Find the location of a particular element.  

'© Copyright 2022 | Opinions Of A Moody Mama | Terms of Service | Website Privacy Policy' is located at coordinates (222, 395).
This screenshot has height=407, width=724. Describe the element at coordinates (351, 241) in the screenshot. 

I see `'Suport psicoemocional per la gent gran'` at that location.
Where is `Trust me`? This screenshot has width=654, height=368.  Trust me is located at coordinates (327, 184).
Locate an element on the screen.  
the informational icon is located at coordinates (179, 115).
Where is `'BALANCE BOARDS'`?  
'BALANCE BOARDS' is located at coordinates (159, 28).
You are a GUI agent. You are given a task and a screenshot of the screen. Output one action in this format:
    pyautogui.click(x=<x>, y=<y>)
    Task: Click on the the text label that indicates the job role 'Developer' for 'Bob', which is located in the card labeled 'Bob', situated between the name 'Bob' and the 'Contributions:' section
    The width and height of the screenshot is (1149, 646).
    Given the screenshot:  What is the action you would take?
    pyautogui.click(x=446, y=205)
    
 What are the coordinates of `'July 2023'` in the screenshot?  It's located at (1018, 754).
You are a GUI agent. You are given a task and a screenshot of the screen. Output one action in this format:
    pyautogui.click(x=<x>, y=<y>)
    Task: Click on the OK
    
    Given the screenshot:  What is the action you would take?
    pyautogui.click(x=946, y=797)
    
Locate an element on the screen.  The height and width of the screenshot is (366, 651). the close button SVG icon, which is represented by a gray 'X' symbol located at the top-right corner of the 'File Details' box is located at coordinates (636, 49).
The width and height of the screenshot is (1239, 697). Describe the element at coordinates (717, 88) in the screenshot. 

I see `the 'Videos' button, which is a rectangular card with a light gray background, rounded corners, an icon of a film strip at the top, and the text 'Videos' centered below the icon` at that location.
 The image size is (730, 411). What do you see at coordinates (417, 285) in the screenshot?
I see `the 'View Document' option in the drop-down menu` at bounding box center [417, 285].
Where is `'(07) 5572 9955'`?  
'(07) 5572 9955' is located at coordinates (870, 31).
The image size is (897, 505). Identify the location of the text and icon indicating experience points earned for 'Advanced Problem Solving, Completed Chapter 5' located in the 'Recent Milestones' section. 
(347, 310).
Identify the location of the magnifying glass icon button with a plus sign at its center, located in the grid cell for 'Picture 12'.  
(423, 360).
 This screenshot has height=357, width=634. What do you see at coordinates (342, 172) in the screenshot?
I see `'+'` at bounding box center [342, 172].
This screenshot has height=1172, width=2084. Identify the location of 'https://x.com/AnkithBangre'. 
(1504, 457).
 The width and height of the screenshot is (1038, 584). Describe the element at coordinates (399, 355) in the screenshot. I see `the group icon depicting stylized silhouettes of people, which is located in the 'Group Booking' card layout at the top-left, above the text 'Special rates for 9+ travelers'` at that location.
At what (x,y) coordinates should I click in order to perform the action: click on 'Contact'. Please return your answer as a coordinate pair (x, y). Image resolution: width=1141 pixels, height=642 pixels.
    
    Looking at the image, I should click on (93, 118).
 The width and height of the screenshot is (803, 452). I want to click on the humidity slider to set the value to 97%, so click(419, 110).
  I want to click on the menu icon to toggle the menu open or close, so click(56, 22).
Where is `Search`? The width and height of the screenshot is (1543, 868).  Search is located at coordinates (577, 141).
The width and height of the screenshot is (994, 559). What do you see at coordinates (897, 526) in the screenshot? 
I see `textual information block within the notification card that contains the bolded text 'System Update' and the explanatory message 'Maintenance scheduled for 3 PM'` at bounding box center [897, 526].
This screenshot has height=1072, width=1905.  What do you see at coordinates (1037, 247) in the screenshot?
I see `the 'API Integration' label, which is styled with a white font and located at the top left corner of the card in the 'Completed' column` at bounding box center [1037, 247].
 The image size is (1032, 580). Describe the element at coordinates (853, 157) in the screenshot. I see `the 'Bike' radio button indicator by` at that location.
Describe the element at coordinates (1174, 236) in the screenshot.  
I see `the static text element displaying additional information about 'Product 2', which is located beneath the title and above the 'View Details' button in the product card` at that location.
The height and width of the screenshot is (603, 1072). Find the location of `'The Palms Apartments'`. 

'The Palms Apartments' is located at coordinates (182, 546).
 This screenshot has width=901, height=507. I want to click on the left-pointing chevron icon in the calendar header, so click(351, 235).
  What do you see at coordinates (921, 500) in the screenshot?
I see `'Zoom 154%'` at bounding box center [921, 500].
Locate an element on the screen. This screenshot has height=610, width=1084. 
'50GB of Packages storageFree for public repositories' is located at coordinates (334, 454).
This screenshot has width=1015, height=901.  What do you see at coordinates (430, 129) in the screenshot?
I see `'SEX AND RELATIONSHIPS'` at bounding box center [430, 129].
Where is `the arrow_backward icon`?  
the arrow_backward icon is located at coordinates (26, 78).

============

**Exercise description**
Render everything in the listing from the line containing "This screenshot has height=1172, width=2084." down to the line containing "The width and height of the screenshot is (1038, 584)." as a Markdown table with the columns Row and Line, one line of the listing per row and blank lines omitted.

**Final result**
| Row | Line |
|---|---|
| 1 | This screenshot has height=1172, width=2084. Identify the location of 'https://x.com/AnkithBangre'.  |
| 2 | (1504, 457). |
| 3 |  The width and height of the screenshot is (1038, 584). Describe the element at coordinates (399, 355) in the screenshot. I see `the group icon depicting stylized silhouettes of people, which is located in the 'Group Booking' card layout at the top-left, above the text 'Special rates for 9+ travelers'` at that location. |